Although the problem of SI joint dysfunction is mainly physical, behavioral aspects are important in prolonging of the complaints and in the solution. And of course SI joint problems may cause physical impairments that may have severe social impact.

When SI joint function is disturbed, physical capacity is compromised. Because of this overload of the SI joint already occurs under normal daily loading circumstances. Most patients try to fight the problem and stay active, or have social demands (work, family) that challenge them to remain their activities. All this contributes to rendering SI joint problems to become chronic.

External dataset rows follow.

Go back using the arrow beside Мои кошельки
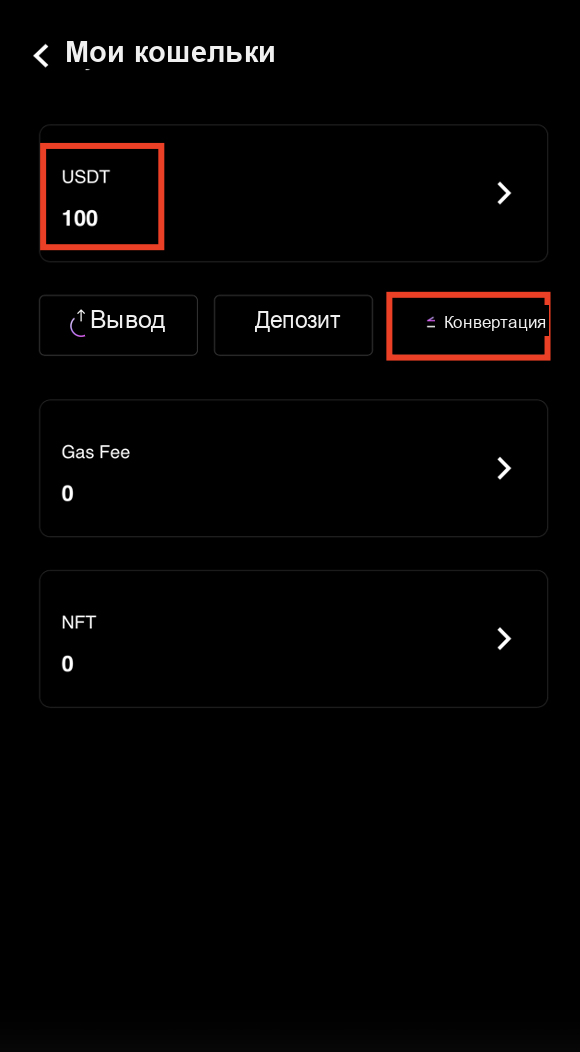580x1052 pixels. pos(41,56)
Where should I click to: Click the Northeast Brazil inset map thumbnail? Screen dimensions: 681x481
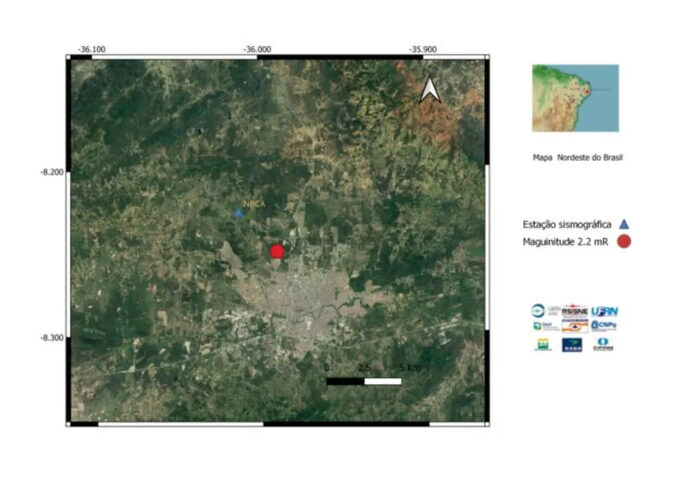pos(575,98)
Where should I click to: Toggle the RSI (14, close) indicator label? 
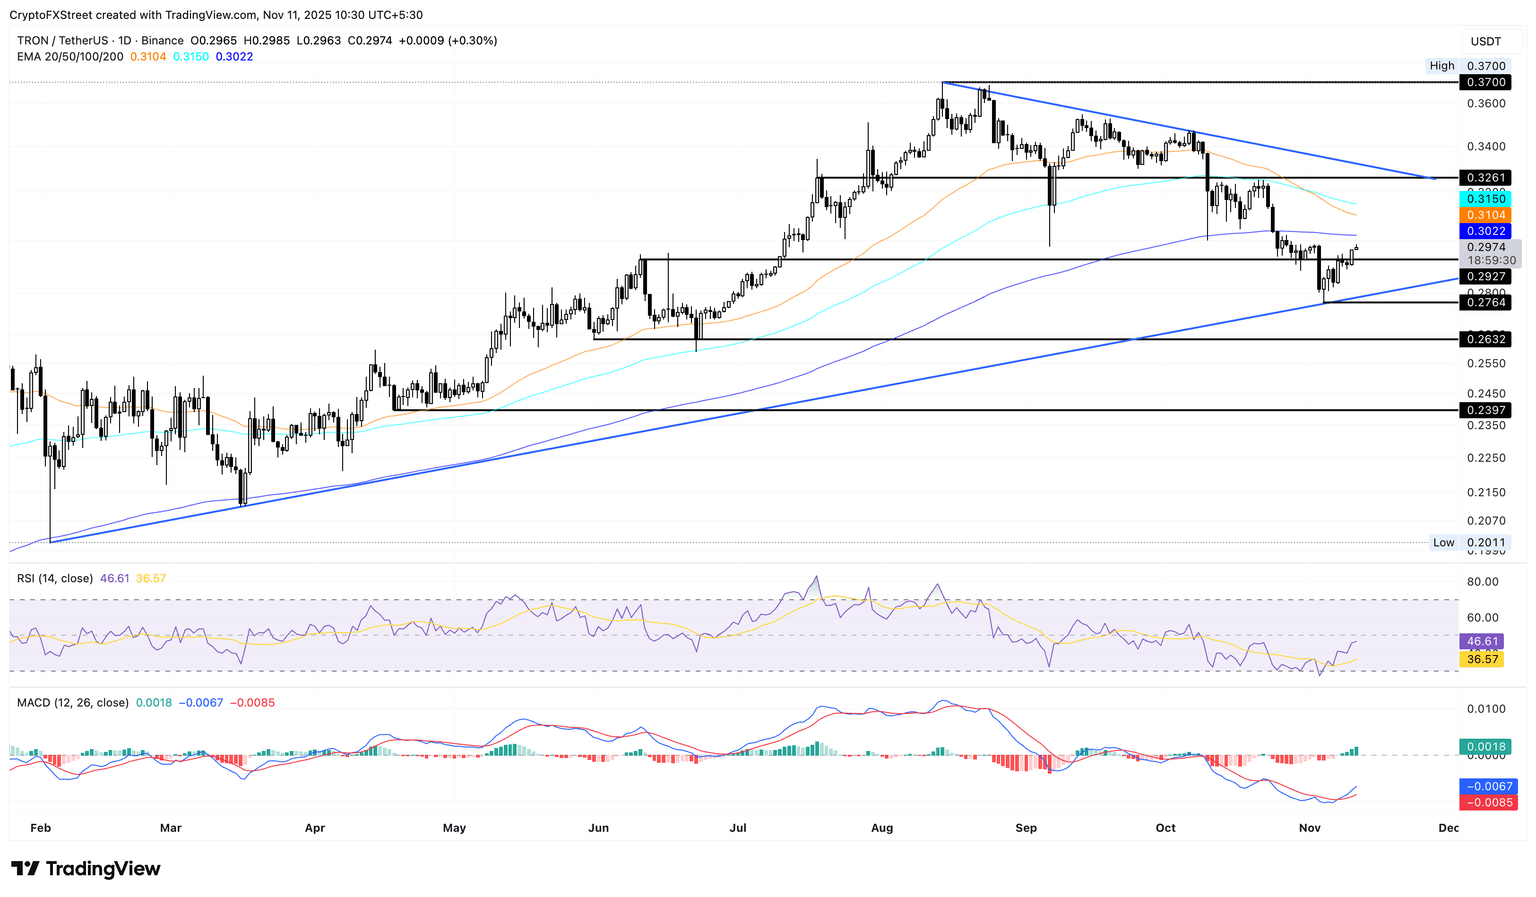55,578
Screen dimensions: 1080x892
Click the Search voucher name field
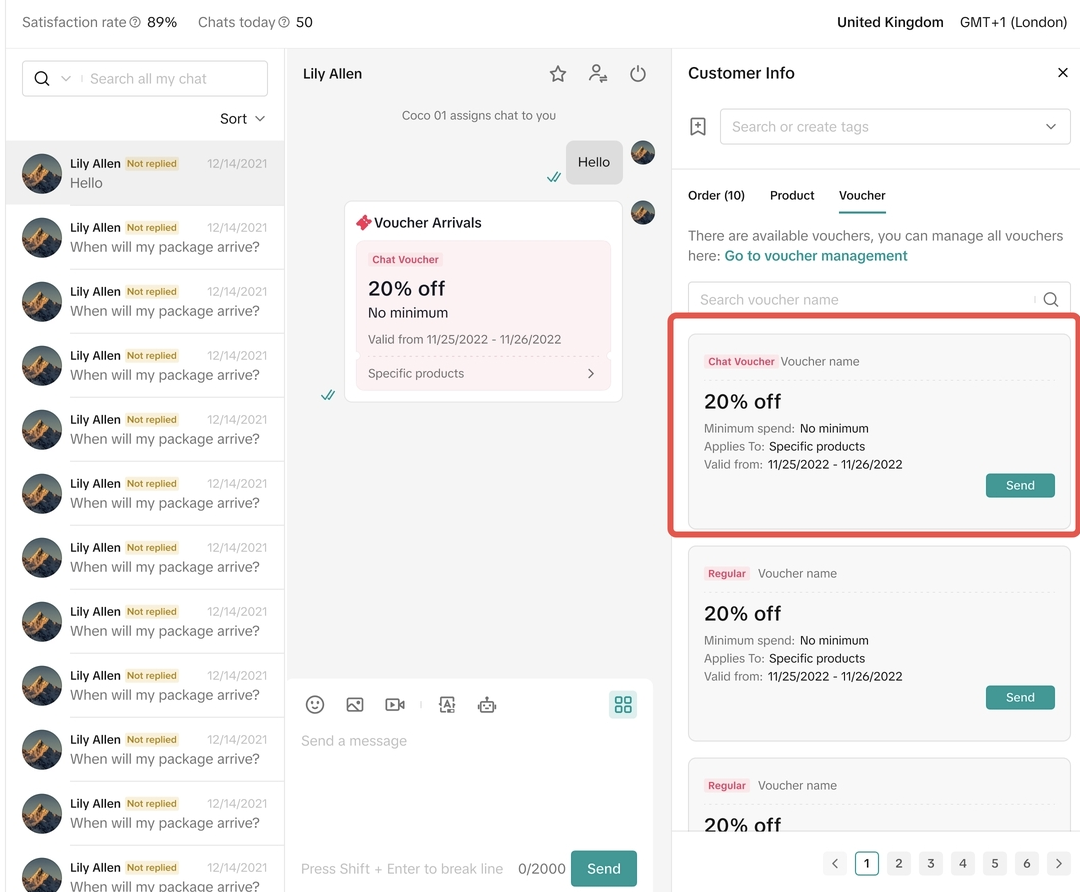[x=860, y=300]
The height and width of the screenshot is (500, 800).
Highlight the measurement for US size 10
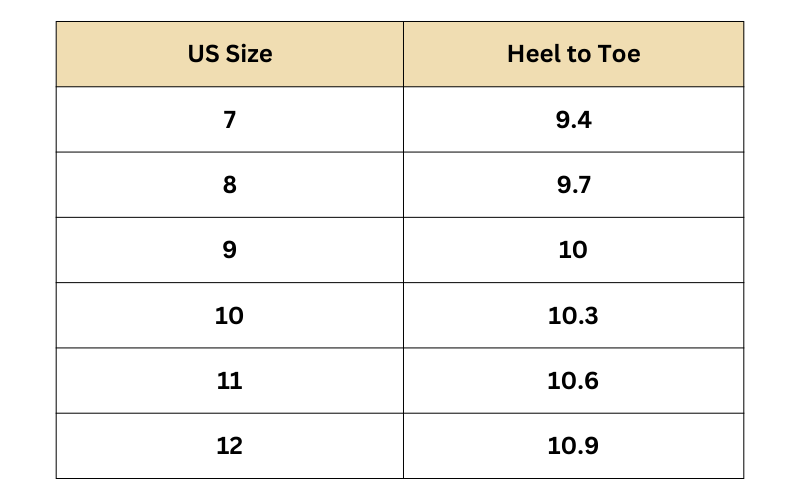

Therefore behavior of the patient needs to be addressed too. Behavior needs to be adjusted so it contributes to recovery of the SI joints. To effectively change behavior, education of the patient is essential. Therefore our therapy consists of the following steps:

Explain the patient the underlying mechanisms of SI joint problems

  1. Agree with the patient upon which steps need to be taken to address the problem
  2. Start with relaxation exercises to diminish compensating muscle activity
  3. Start with balancing daily load with physical capacity by introducing resting moments. (every 1-2 hours a 10-15 minute break).
  4. Apply preliminary exercises aimed at providing proper situation for muscle exercises (DonTigny auto mobilization SI joints, normalizing lumbar lordosis)
  5. Stimulate activation of stabilizing muscles like m. transversus abdominis
  6. Apply proper physical control (minimizing compensatory muscle activations) under increased loading situations.

Rehabilitation program

The regular rehabilitation program consists of 16 sessions of three to four hours, over 8 weeks (2 sessions per week). Sessions are provided in groups of 6-10 patients with one therapist for every two patients. Furthermore psychology and ergotherapy are available when necessary. One training session consists of the following aspects:

  • Warming up (transition from daily life to focus on recovery)
  • Training program 1 (individual and groupwise)
  • Lesson/education
  • Training program 2 (individual and groupwise)
  • Cooling down (closure of session)

Instructional program

The instructional aspect of the rehabilitation focusses on stimulation of commitment to perform the proper actions and behavior for recovery. For this the patient needs information on the underlying mechanisms of the SI joint problem, how pain works, the role of emotions, how choices can be made, how to communicate with your environment (spouse, family, friends, employer) to create optimal circumstances for recovery, etcetera.

Evaluation

The results of every individual patient are monitored. For experienced pain a visual analogue (VAS) score is used. For limitations in daily life the Quebec Backpain Disability Scale (QBDS) is used.

To determine the result the principle of Minimal Clinical Important Change (MCIC) is applied.

This scientifically approved principle prescribes that an improvement of 30% of 20 points relative to the initial score can be considered as a clinical relevant improvement.

Results Spine & Joint Program

In our organization we treat severe chronic pain patient. On average they suffer pain for 6 years. The have consulted medical specialists (often more than one) and have had several sessions of therapy.

95% of our patients improve after 8 weeks of rehabilitation. Of which 60-70% with a clinical relevant improvement (MCIC).

At the three months after therapy evaluation improvement remains, with only a few recurrences.

The 5 year evaluation we had some years ago showed prolonged effect in the majority of patients.

Conclusion

SI joint problems can be severe and disabling, with major mental and social impact. Effective recovery is possible in most cases, but required good analysis of the problem and committing of the patient to the rehabilitation program.

Failure occurs mostly when there is insufficient commitment or the inability of the patient to perform the required exercises properly. Sometimes other diseases are underlying like rheumatic arthritis, cancer or other systemic disease. Sometimes the cause of failure can not be determined. Very incidentally the disturbed SI joint control is of such severity and impact (SI joint instability) that surgical intervention should be considered. In these incidental cases patients are referred to an orthopedic or trauma surgeon.